Tout d’abord, félicitations pour avoir atteint ce stade de votre cheminement qui aboutira a la noble profession de médecin. Tous les étudiants en médecine savent que c’est un privilège d’être enfin au second cycle.

 Contrairement aux années précédentes, nous sommes maintenant en mesure de pratiquer, de toucher les patients et surtout de recevoir les félicitations des familles heureuses et satisfaites. 

J’admets que cela peut devenir banal, surtout si vous êtes déjà en 6ème année comme moi. Certains diront même  : « OK, c’est bien tout ça, sauf qu’on apprends pas grand chose».

C’est une excellente remarque, et je suis sûr que vous n’êtes pas le seul à vous poser cette question. 

 En fait, nous ne sommes que trop familiers avec les sentiments tantôt cyniques, tantôt enthousiasmant du second cycle. 

Les mauvais sentiments sont motivés par les raisons suivantes :

  • La plupart des tâches qui vous sont confiées sont subalternes.
  • Vous partez acheter le café de l’interne
  • Vous ne faites que rapporter des informations que les internes savent déjà.
  • Vos humeurs oscillent entre vous sentir ennuyé, négligé, embarrassé ou anxieux.
  • Vous vous demandez constamment à vous-même et à vos camarades de classe ce que vous êtes censé ou autorisé à faire.
  • On vous enseigne rarement la «vraie médecine».

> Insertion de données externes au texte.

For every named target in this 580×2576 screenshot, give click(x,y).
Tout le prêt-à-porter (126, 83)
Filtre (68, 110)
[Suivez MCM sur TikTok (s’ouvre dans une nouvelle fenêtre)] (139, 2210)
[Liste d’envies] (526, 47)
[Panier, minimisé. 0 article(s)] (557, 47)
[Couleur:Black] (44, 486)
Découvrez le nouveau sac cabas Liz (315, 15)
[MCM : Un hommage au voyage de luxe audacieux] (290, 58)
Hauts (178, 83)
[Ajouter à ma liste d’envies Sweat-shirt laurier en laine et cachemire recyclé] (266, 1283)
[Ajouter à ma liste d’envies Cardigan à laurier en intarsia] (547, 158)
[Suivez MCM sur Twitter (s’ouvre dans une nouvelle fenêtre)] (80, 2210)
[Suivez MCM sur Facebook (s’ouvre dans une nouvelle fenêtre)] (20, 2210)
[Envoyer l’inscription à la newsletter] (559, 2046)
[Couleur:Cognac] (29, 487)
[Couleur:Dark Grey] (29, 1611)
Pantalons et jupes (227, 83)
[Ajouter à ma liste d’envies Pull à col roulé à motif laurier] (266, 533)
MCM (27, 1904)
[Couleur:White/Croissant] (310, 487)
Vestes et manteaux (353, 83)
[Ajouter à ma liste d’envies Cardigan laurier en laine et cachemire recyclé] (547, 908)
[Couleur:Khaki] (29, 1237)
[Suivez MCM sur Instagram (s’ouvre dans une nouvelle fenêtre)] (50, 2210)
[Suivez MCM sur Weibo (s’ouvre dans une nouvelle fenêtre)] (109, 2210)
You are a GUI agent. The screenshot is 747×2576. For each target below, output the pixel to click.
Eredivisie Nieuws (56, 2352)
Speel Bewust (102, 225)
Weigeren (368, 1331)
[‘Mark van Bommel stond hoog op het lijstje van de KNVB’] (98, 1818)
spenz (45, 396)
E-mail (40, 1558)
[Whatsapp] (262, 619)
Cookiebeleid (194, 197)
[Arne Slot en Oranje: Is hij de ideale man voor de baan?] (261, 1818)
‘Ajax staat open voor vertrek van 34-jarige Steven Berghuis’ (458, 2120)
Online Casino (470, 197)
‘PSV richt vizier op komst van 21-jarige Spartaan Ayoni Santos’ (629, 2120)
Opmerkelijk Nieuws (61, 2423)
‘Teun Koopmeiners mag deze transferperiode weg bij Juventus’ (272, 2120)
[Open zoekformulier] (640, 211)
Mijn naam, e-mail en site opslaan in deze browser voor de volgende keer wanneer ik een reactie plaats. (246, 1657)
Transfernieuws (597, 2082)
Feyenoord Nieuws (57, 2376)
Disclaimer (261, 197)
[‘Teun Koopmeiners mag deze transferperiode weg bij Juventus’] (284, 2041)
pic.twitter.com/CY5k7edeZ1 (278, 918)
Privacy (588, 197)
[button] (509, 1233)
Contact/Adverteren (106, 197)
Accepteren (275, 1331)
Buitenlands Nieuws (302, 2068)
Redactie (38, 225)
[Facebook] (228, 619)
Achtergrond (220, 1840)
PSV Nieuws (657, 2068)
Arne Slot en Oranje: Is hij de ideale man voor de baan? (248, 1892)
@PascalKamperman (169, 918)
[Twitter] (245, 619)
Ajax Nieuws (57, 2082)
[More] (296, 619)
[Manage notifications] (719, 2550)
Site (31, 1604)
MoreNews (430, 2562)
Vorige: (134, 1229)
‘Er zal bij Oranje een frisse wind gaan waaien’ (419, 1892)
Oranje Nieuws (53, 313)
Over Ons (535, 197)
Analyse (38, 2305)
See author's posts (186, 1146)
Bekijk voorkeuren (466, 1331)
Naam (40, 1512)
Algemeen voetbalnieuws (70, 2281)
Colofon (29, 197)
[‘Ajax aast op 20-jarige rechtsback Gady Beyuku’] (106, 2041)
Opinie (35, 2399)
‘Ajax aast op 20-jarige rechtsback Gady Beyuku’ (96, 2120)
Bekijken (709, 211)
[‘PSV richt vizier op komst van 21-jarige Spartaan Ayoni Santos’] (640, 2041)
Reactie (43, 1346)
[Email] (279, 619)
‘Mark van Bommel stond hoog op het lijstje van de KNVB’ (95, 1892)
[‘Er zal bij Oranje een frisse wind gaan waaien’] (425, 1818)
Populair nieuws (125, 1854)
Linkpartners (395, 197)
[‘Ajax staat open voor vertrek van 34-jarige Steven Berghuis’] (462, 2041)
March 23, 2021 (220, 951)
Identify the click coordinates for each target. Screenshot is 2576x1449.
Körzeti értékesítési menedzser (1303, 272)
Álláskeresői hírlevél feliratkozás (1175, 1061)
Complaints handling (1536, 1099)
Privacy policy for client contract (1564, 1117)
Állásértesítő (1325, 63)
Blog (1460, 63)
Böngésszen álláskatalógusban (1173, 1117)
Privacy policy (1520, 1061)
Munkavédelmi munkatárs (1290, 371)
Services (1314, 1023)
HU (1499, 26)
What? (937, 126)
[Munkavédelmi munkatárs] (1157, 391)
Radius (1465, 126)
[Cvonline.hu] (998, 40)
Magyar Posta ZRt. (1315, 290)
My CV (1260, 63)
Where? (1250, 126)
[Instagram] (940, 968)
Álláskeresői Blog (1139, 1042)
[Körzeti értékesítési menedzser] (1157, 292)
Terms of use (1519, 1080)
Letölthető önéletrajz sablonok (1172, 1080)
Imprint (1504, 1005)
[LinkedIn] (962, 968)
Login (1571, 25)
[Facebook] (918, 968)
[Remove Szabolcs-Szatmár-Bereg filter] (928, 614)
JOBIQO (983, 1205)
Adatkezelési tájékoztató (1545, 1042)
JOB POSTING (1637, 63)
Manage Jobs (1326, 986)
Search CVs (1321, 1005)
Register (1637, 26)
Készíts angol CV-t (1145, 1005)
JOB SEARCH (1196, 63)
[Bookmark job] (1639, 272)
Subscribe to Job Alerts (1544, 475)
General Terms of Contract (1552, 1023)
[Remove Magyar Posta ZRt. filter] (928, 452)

Ce serait malhonnête pour moi de dire que je n’ai jamais eu le sentiment de ne servir à rien. Ces sentiments se sont accentués au cours des dernières années en raison de l’interruption des études médicales.

Certaines facultés ont même arrêté les cours en présentiel pour offrir uniquement des cours en ligne.

 À mon humble avis, je ne ne pense pas qu’un bon étudiant du second cycle est définit par sa capacité à bien répondre aux questions de l’interne, sa capacité à courir à dans l’hôpital pour se sentir utile, à réciter les dernières recommandations des sociétés savantes … Etc. 

Le vrai défi réside dans les non-dits. Et sans doute, ces non-dits auront un impact plus durable et plus important sur vous, vos futurs patients et vos futurs collègues.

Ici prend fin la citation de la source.